SAJAK.ID – Bagi sebagian anak, hari pertama sekolah mungkin sesederhana memakai seragam baru, memasukkan buku ke dalam tas, lalu berangkat bersama teman-teman.
Tapi bagi sebagian keluarga, seragam dan perlengkapan sekolah tetap berarti pengeluaran yang harus dipikirkan.
Pemerintah Kabupaten Kutai Kartanegara mencoba mengurangi beban itu.
Pemkab Kukar secara simbolis membagikan seragam dan perlengkapan sekolah gratis kepada murid baru jenjang PAUD, SD, hingga SMP. Pembagian berlangsung di SMP Negeri 3 Tenggarong, Senin (10/8/2026).

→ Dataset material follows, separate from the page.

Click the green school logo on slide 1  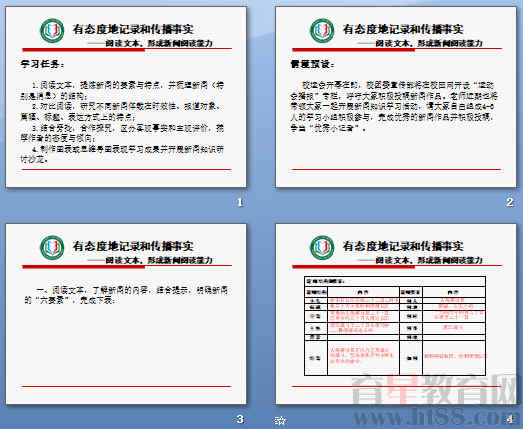[x=52, y=31]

Lebih dari 30 ribu seragam disiapkan untuk anak-anak yang akan memulai pendidikan di Kukar.
Program ini menjadi bagian dari Program Dedikasi Kukar Idaman Terbaik. Pemerintah daerah menyebut bantuan tersebut sebagai bentuk dukungan agar anak-anak Kukar dapat memulai pendidikan dengan lebih siap.

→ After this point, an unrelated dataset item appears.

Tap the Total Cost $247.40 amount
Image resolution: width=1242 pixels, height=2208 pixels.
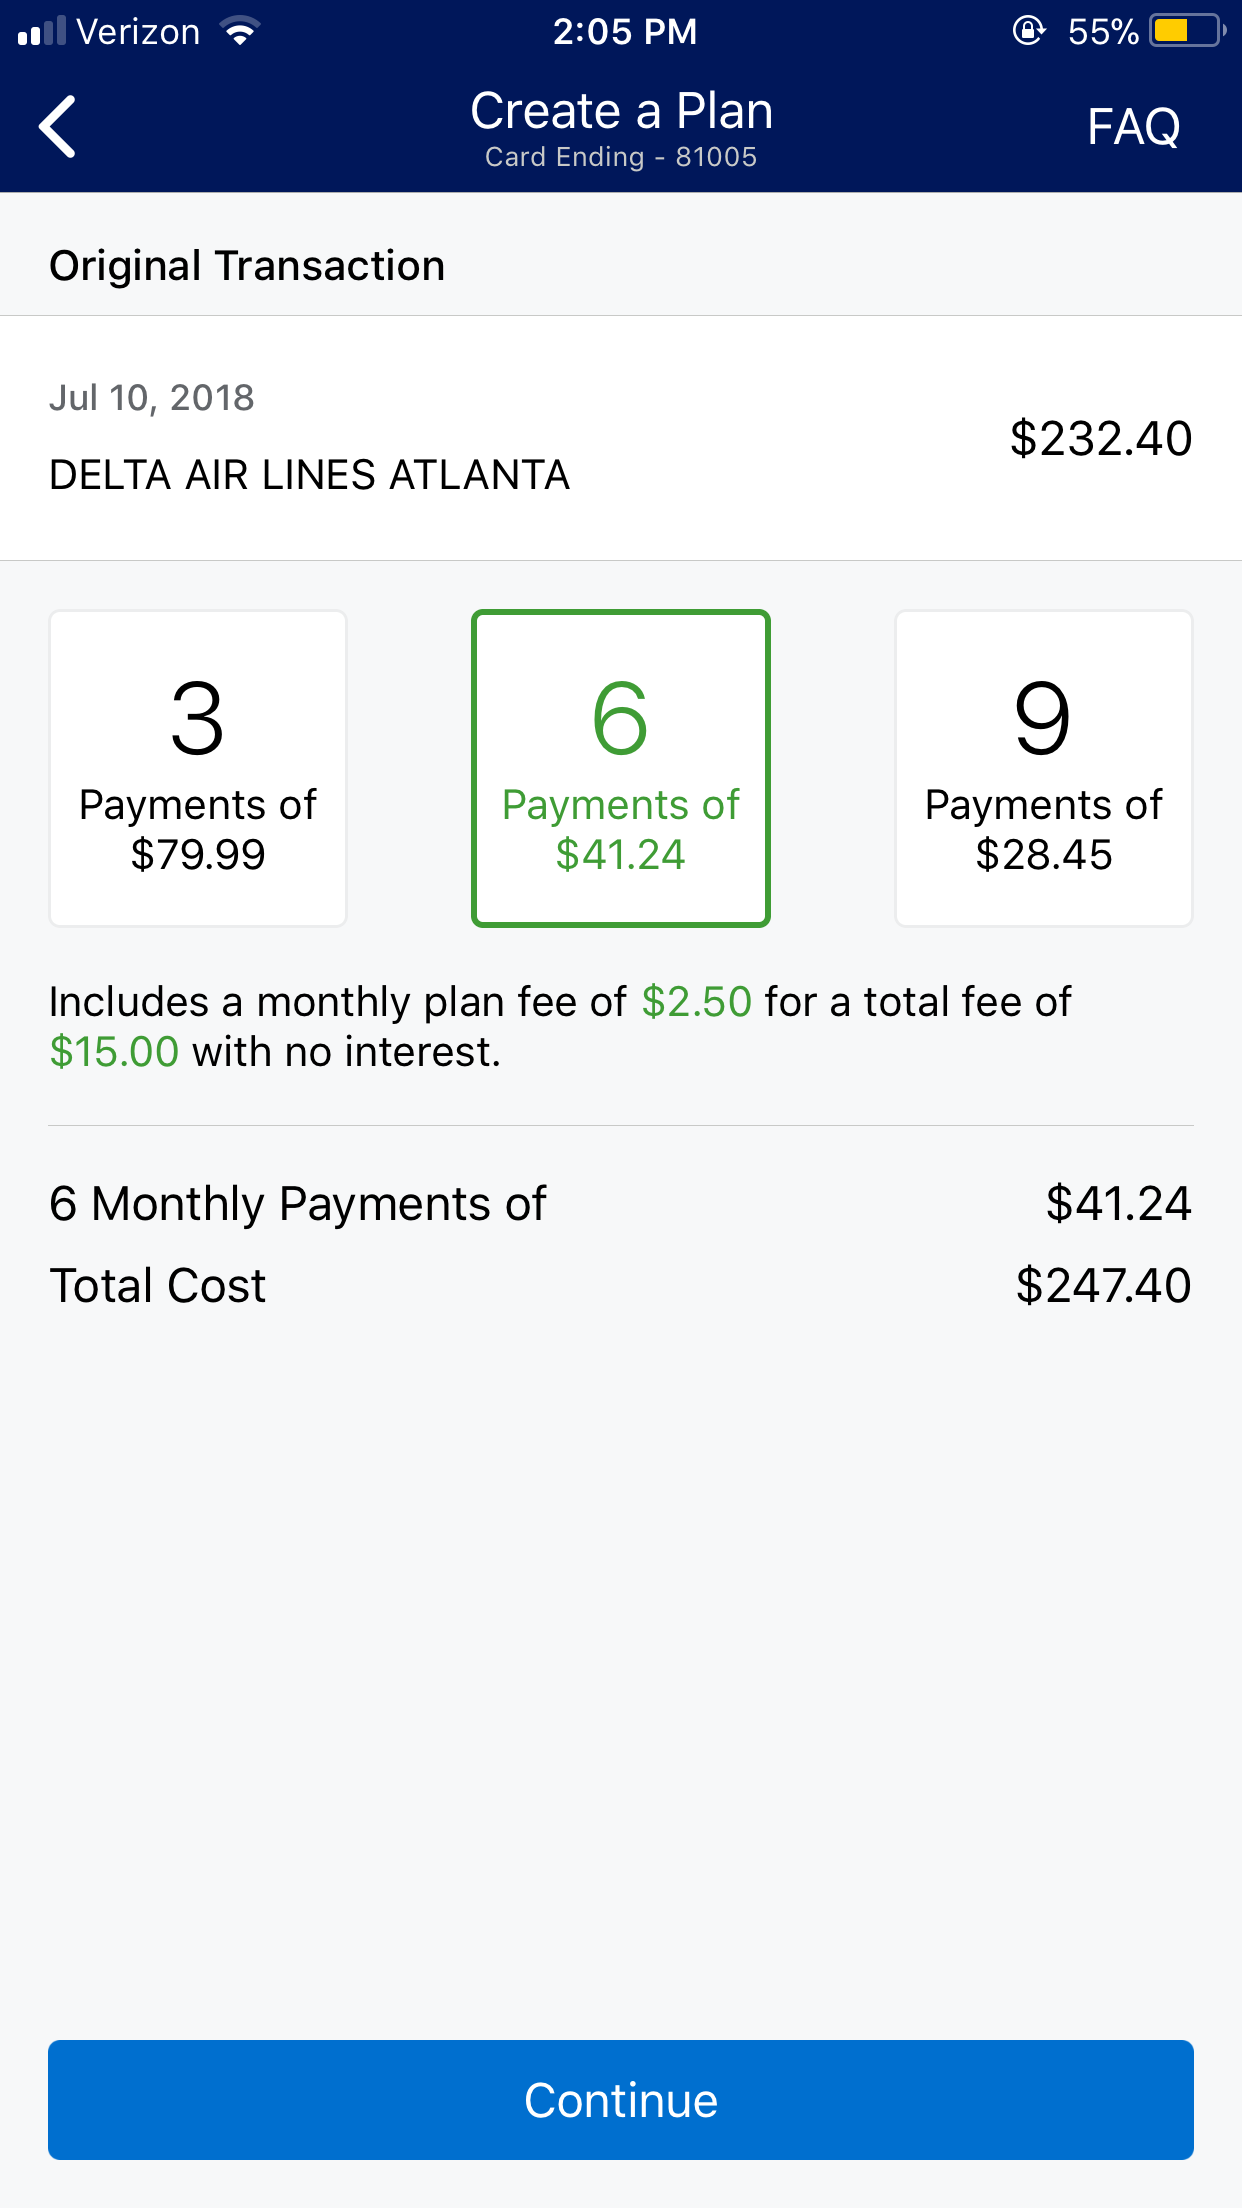1102,1286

Bupati Kukar Aulia Rahman Basri mengatakan, pendidikan anak bukan hanya tanggung jawab sekolah dan orang tua. Pemerintah daerah juga memiliki kewajiban untuk memastikan anak-anak mendapatkan dukungan ketika memasuki dunia pendidikan.
“Program ini merupakan kewajiban Pemkab Kukar,” kata Aulia.
Menurutnya, pembagian seragam gratis tidak berhenti pada seremoni tahun ini. Program tersebut direncanakan berlangsung setiap tahun.
“Hari ini secara simbolis kita serahkan untuk PAUD, SD dan SMP. Seragam ini lebih dari 30 ribu paket,” ujarnya.
Ada harapan yang lebih besar di balik tumpukan seragam itu: anak-anak tidak datang ke sekolah dengan rasa minder karena perlengkapan yang berbeda, apalagi kehilangan semangat hanya karena persoalan kebutuhan sekolah.
Aulia berharap bantuan tersebut membuat anak-anak lebih siap dan bersemangat mengikuti pendidikan.
“Kita berharap anak-anak kita punya semangat untuk memulai pendidikan,” katanya.
Serah terima simbolis di SMP Negeri 3 Tenggarong turut dihadiri Ayahanda Sultan Kutai Kartanegara, Ketua DPRD Kukar, Kepala Dinas Pendidikan dan Kebudayaan Kukar, serta perwakilan Polres dan Kodim.
Bagi pemerintah, seragam itu mungkin hanya bagian kecil dari perjalanan pendidikan.
Namun bagi seorang anak yang baru membuka lembar pertama perjalanan sekolahnya, seragam baru bisa menjadi tanda bahwa ada banyak pihak yang berharap ia terus belajar dan kelak menjadi generasi penerus Kutai Kartanegara.